Service-Level Objective (SLO)
Lastly, service-level objectives (SLOs) are similar to SLAs but explicitly refer to the performance or reliability targets. An SLA may refer to specific SLOs. Or SLOs may be tracked just for internal purposes. As Google described, “the availability SLO in the SLA is normally a looser objective than the internal availability SLO.”
You don’t want the end users to be the first people clamoring about a 400%+ latency rise in your mobile web apps. Thus, SRE teams typically keep a close eye on performance to ensure they never even get close to breaking SLAs. Some do this by setting and monitoring internal baselines that are more ambitious than the SLA threshold.
If we take our example above, if an SLA guarantees a service uptime of 99.99%, the business may set an internal target of 99.995%. In other words, for every one million requests, no more than 50 should fail. If software systems aren’t hitting these marks, it’s a sign that the company must reevaluate designs and search for bottlenecks. Or, perhaps engineering teams have goals to improve the average downtime for the next quarter—an internal objective could be set at a higher standard than the currently perceived performance.
As the Google Cloud blog described, “every service should have an availability SLO—without it, your team and your stakeholders cannot make principled judgments.” It’s a good reminder to be modest in your reliability commitments, they added, as consumers will come to expect this level of performance. On the other hand, setting more ambitious internal performance targets has the benefit of delivering a better result than the agreement on paper, increasing a software service’s competitiveness.
Real-World Performance Benchmarks
Keep in mind that the above numbers are simply for demonstration purposes. One interesting resource for real-world figures is API.Expert, a service that queries popular APIs and posts weekly performance statistics. Since APIs are the heart of many UI-based platforms (and our digital economy at large), these benchmarks stand as a good indicator of average uptimes and latencies in the industry.
For example, at the time of writing, API.Expert’s Enterprise APIs collection ranked Microsoft Office365 and Pivotal Tracker at the top, both with a 100.00% pass rate and a 220 ms and 248 ms latency, respectively. On the other end of the spectrum, Docusign is at 99.93% with an 877 ms latency and Box is at 99.99% with 414 ms latency.

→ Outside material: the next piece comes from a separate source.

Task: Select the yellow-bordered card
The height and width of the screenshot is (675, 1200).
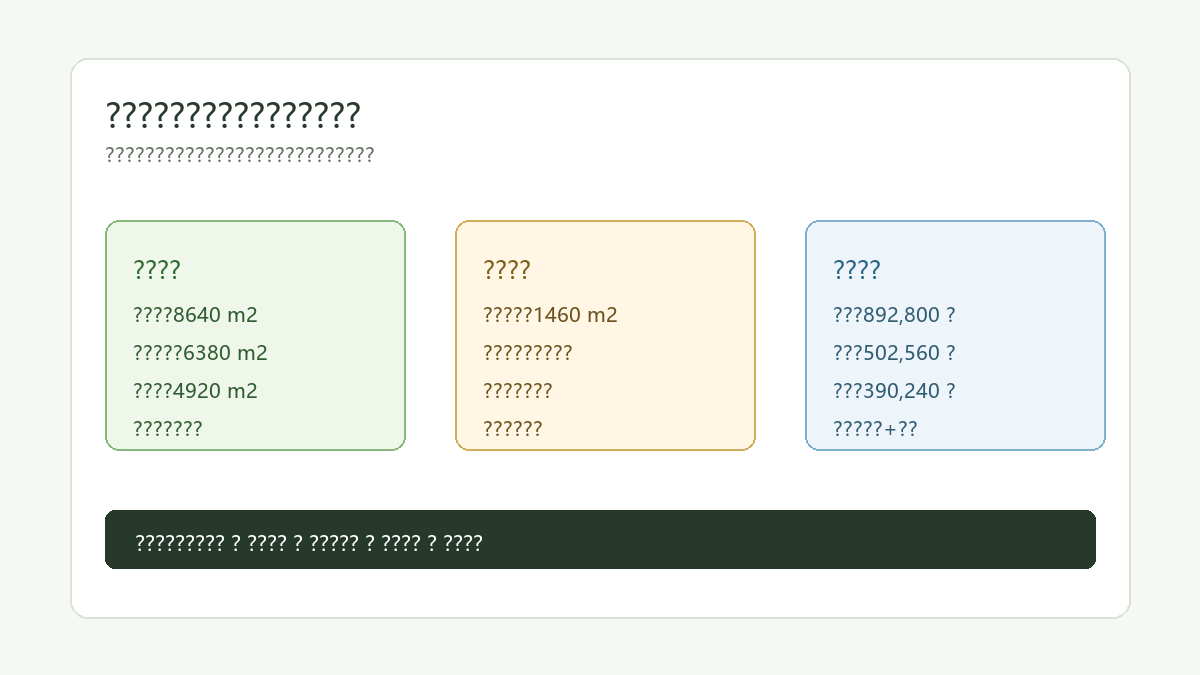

SLIs, SLAs and SLOs—Oh My!
Although it may sound good to an unpracticed ear, an SLA of 99.99% still equates to 52 minutes and 36 seconds of downtime per year. That’s nearly an hour of downtime in which customers are left scratching their heads or, worse, searching for other options. For traumatic health care situations, a loss of connectivity could be a matter of life and death.
Although creating SLAs and SLOs is important to gauge system health, the reality is that it can be challenging to track and enforce them. “These agreements—generally written by people who aren’t in the tech trenches themselves—often make promises that are difficult for teams to measure,” according to the Atlassian knowledge center.
In summary, SLIs demonstrate the real behavior of software systems. These metrics inform the creation of SLAs, which must be met to ensure B2B agreements. These SLAs often reference particular service-level objectives (SLOs) that must be met, which usually give more breathing room around SLIs. Lastly, in a digital economy with accelerating digital expectations, it makes sense to monitor internal SLOs and improve baselines over time.